また、乙第一九号証の5ページ目の18行目には、『2、そこで、本件について検討すると、カルテの看護記録をフォローすれば、日によって変動があるとはいえ』と8月20日頃までの患者の食事量 をあげていますが、藤村医師のカルテは、半年間に二度か一度、拙い単語で書かれたのみであります。

(8月のカルテは、8月3日、7日、10日に書かれたのみ)

『カルテの看護記録』ではなく、恐らく看護婦記載の温度版をフォローされたと思われる。

裁判官殿は、こういう医師の庇いあいに注目すべきです。




乙) 「がんの告知」、「医療契約」、「末期がん医療決定権」の問題



医療の技術面については医師それぞれの考えがあり、多少の議論の相違はやむを得えません。しかし、問題は「癌の告知」と「契約の不履行」及び「末期医療の決定権の所属」です。

1) 「がんの告知」の問題

「がんの告知」については今日では「告知」は通常のこととなっています。これは、初めて癌が発見されたときのことです。
問題は「再発癌患者に告知するか否か」です。
本件においては、被控訴人藤村医師は身元引受人である長女との話合いで、「再発癌」を告知せず、適宜対応していた。

2) 患者と医師間の「契約」の問題。

控訴人海野氏は被控訴人藤村医師と「(1)抗癌剤などの強い薬剤を用いると東京に連れて帰れなくなるとして抗癌剤使用を拒否。(2)健康状態の良いときに東京に連れて帰る」という2項目の契約を最初に行った。

(1)については、 患者は癌性胸水による呼吸困難により緊急的に胸水排出を行った。この時シスプラチン使用、後に、ピシバニール使用、熱発はあったが、やがておさまった。この時被控訴人藤村は「取り敢えず、胸水が貯留しないように抗癌剤を多少使用しました」と海野氏に報告して、今後の進み方、転院の時期などについて相談すべきであったのです。しかし、被控訴人にはそのような暖かい心は持っていなかったようです。

医師は学問などより、基本的には暖かい心を持つことが重要なのです。鬼手仏心は外科医の基礎であるが残念ながら被控訴人は鬼手のみは発達していたのだろうが、仏心は皆無ということです。

(2)については、、ピシバニール使用後は熱はあったが、発熱も治まった。この当時は患者は食欲もあり、転院間際までリハビリも行っていた。したがって、発熱も治まった、東京に連れ帰るには最適の時であると考えられた。

しかるに、被控訴人藤村は東京に連れ帰ることなど忘れたのか、無関心であったのか、鉄剤であるフェロミア投与やフィジオゾール3号輸液の漫然投与など荏苒日を過ごし、癌末期の最後のステージまで放置した。

このことは「契約違反」の最たるものです。

もし被控訴人藤村が転院のことが頭にあるなら、カルテに病状を記載、病状の移り変わりを観察、記録し、転院の最適期を選ぶべきであった。
(答弁書や調書を見たところ、海野氏の転院の希望については認めている)しかるに、被控訴人藤村は病状の変化をほぼ半年間わずか数行記載したのみで、なんとか状態を良くして転院させたいという人間的感情が少しも感じられない診療態度であった。

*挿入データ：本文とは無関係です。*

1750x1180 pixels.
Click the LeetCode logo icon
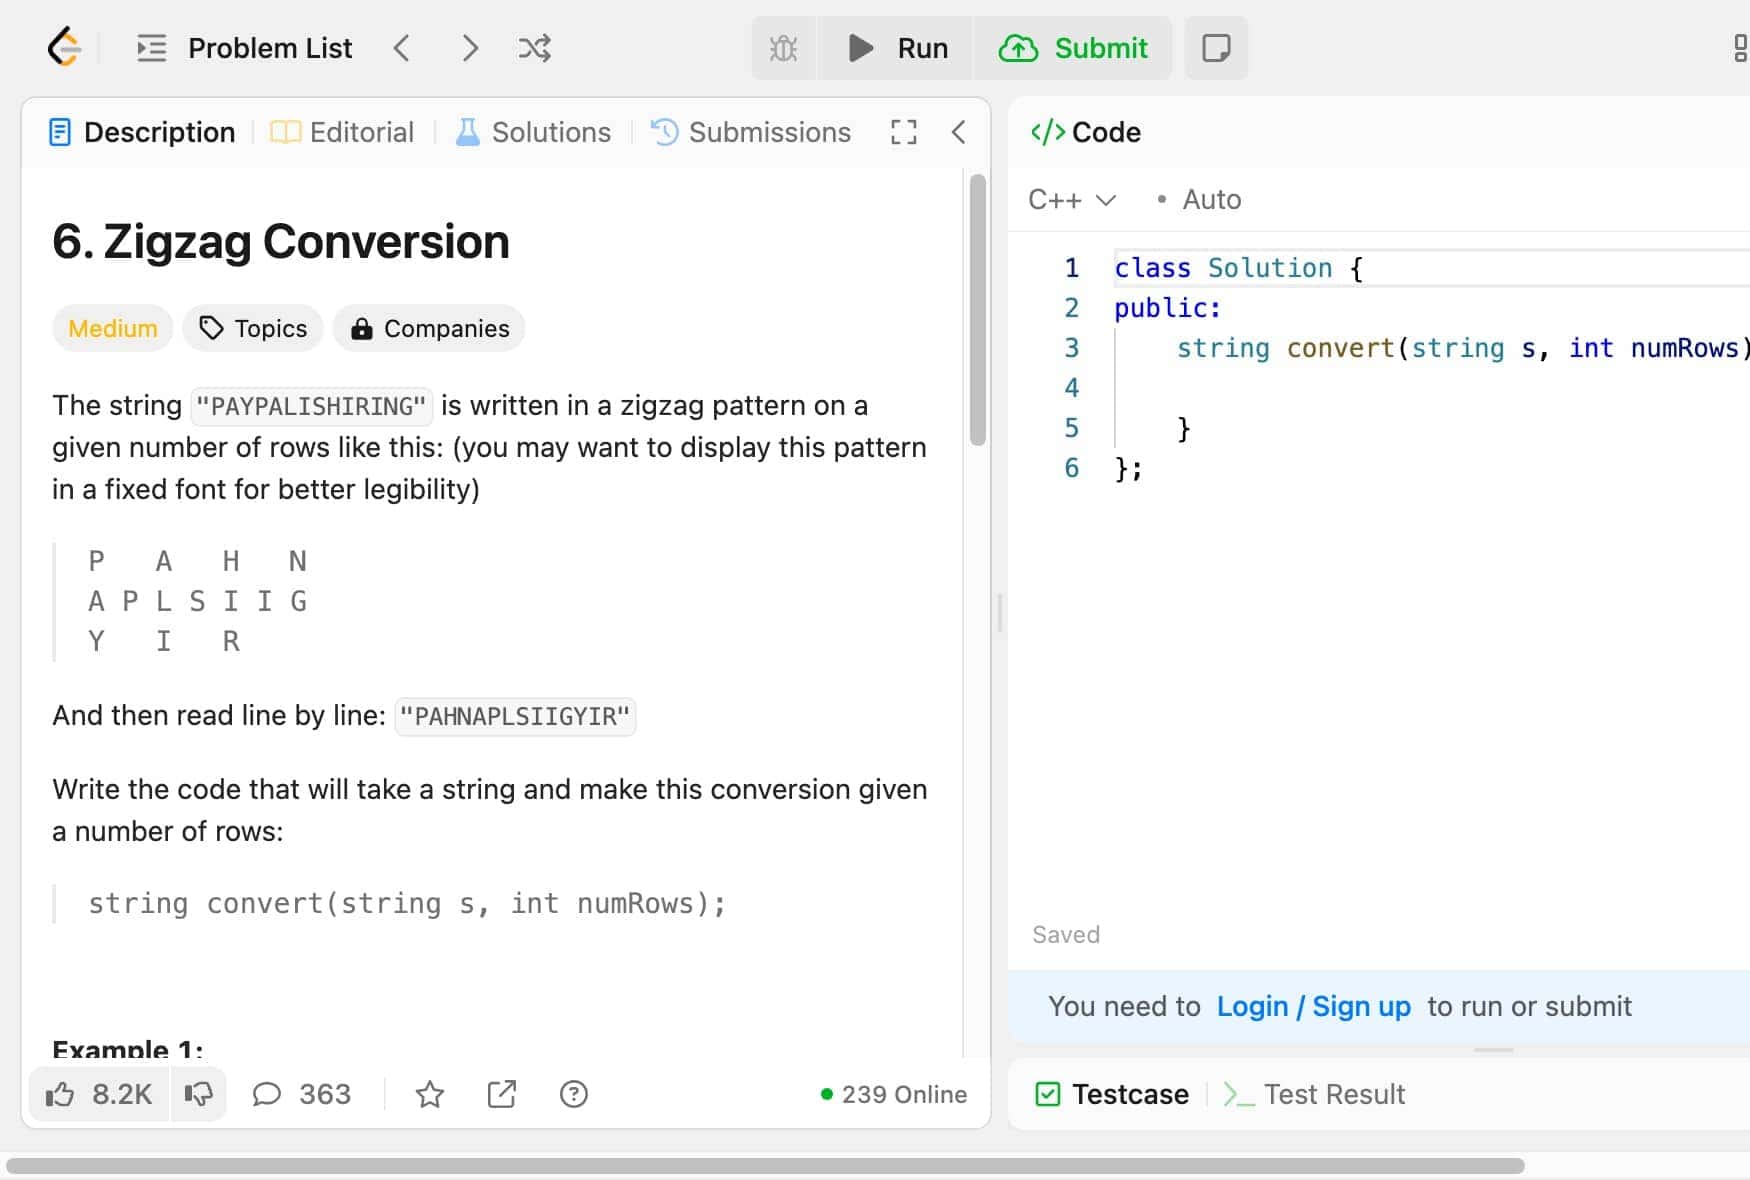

医師は患者と「契約」をし、その契約をいかに患者及び家族の希望に答えられるかと努力するのが医師の勤めであるはずです。
この点、被控訴人藤村医師は医師の風上にも置けぬ悪徳医師と称してはばからないと思われた。

3) 「末期治療の決定権の所属」の問題。

被控訴人藤村は「末期医療の決定権は患者自身にある」と称した。

現在、癌末期患者の化学療法については、悪徳医師が「この薬は最近アメリカで発見され、まだ厚生省の許可はでていないが、非常によく効く薬であるから使ってみませんか」と誘い、高額の料金を取る者も現実に存在しています。これは癌患者の藁をも掴む心理を悪用する不届きものです。

被控訴人藤村医師はそんなみみっちい考えははないことは当然です。

ただ患者に医療の決定権があるとこのようなことに編されることがあると考えられた。

このようなことがあるから、末期患者の治療は患者本人の意識はしっかりしていても、必ず患者家族に相談することは重要であると思う。

しかるに、被控訴人藤村は、家族に何ら相談せず、勝手に未期治療を行った。被控訴人藤村は家族に相談するなどと言う繊細な心の待ち主でなかったことが残念だった。



丙) 結論

以上、本件では被控訴人藤村医師の医師としての暖かい心の不在が大きな原因であり、人間を動物か、物質と考え、しかも契約不履行の罪は大なるものと思考する。

かかる医師に対しては充分なる厳罰を与えることが現今の医道の乱れに歯止めをかける道であると思う。



裁判官殿!

白衣は免罪符ではありません。
裁判宮殿の良識を期待して、私的鑑定意見書(追加)をさせていただきました。